Entre as principais alterações estão a redução de dez para cinco anos do prazo de guarda da documentação, a renovação da participação das farmácias a cada dois anos e a redução, de 90 para 60 dias, do prazo para solicitar a reanálise de divergências nos pagamentos. A norma também estabelece multas graduadas conforme a gravidade das irregularidades.
As multas são classificadas como leves, médias, graves e gravíssimas, com percentuais de até 2%, 5%, 10% e 20%, respectivamente. Dependendo da irregularidade, a multa poderá considerar o valor da operação irregular, o prejuízo causado ou potencial ao poder público ou, em determinadas situações, as vendas realizadas pela farmácia no programa nos 12 meses anteriores à decisão. Antes, a multa máxima era de 10%, calculada, em regra, sobre as vendas dos três meses anteriores.

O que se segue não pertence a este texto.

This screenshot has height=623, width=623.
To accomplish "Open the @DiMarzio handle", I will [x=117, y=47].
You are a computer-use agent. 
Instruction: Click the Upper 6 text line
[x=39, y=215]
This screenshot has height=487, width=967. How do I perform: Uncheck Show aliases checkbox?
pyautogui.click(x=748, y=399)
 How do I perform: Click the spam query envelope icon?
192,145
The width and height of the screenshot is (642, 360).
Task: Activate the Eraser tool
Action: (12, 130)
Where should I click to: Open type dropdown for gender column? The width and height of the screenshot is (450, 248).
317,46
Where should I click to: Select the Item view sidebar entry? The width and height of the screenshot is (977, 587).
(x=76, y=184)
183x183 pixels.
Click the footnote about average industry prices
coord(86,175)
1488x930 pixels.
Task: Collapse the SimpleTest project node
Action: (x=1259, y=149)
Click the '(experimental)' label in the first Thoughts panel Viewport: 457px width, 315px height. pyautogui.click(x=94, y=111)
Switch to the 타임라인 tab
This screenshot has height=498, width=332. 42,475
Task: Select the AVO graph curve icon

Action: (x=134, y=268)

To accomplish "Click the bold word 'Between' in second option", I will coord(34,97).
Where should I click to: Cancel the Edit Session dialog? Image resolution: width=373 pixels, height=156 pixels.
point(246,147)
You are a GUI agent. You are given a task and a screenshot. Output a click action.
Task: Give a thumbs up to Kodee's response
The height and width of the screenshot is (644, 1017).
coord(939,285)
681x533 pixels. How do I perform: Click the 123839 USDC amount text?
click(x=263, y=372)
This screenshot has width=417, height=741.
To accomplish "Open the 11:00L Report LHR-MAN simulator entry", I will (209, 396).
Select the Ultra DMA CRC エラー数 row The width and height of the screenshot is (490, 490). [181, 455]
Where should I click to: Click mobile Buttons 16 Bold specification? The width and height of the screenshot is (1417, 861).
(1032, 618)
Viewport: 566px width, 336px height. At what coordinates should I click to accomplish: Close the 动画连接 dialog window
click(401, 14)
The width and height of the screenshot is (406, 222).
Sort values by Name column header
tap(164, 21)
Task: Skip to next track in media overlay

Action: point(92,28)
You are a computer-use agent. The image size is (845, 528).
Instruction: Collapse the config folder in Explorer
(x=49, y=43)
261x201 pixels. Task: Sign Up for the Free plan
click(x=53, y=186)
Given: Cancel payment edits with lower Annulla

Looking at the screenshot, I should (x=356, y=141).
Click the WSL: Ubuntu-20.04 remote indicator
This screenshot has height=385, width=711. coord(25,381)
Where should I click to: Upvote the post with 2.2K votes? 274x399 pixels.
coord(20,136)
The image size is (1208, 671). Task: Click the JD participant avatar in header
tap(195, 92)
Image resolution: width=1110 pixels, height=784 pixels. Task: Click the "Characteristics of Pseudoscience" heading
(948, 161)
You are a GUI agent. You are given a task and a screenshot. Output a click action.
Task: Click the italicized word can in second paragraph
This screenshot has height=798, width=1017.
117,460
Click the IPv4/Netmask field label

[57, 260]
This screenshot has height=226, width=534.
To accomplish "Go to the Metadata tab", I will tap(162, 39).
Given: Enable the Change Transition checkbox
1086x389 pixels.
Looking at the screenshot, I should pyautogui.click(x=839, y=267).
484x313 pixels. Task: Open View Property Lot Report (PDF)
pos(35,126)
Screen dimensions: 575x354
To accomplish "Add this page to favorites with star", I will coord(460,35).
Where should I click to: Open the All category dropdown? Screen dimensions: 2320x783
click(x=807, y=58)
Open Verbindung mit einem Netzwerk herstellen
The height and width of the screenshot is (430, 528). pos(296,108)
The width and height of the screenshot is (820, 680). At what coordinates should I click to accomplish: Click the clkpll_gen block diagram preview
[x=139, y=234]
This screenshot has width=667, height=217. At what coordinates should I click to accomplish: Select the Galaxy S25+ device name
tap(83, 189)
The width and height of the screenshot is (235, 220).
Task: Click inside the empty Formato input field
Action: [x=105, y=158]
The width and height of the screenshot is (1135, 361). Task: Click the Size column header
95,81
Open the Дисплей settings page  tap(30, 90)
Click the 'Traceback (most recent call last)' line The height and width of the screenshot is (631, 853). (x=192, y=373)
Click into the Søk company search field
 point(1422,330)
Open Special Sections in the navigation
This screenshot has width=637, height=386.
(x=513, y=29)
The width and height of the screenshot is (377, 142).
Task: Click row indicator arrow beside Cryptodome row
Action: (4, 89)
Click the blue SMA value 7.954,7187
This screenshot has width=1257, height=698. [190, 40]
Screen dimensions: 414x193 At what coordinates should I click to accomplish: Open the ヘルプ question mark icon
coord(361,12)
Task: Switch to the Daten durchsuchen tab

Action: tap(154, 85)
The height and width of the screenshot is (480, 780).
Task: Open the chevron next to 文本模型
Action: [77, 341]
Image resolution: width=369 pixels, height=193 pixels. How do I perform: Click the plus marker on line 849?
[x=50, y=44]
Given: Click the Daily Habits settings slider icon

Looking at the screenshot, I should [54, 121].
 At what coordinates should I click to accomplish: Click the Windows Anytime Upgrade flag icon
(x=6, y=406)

Para o Conselho Federal de Farmácia (CFF), um dos pontos de maior interesse é a possibilidade de criação de um Grupo de Trabalho para estudar a ampliação e modernização do Farmácia Popular. A própria portaria prevê que as propostas poderão contemplar serviços, procedimentos, exames diagnósticos, monitoramento terapêutico, telessaúde e novos modelos de atendimento. A eventual incorporação dependerá das propostas do Grupo de Trabalho e de novos atos do Ministério da Saúde.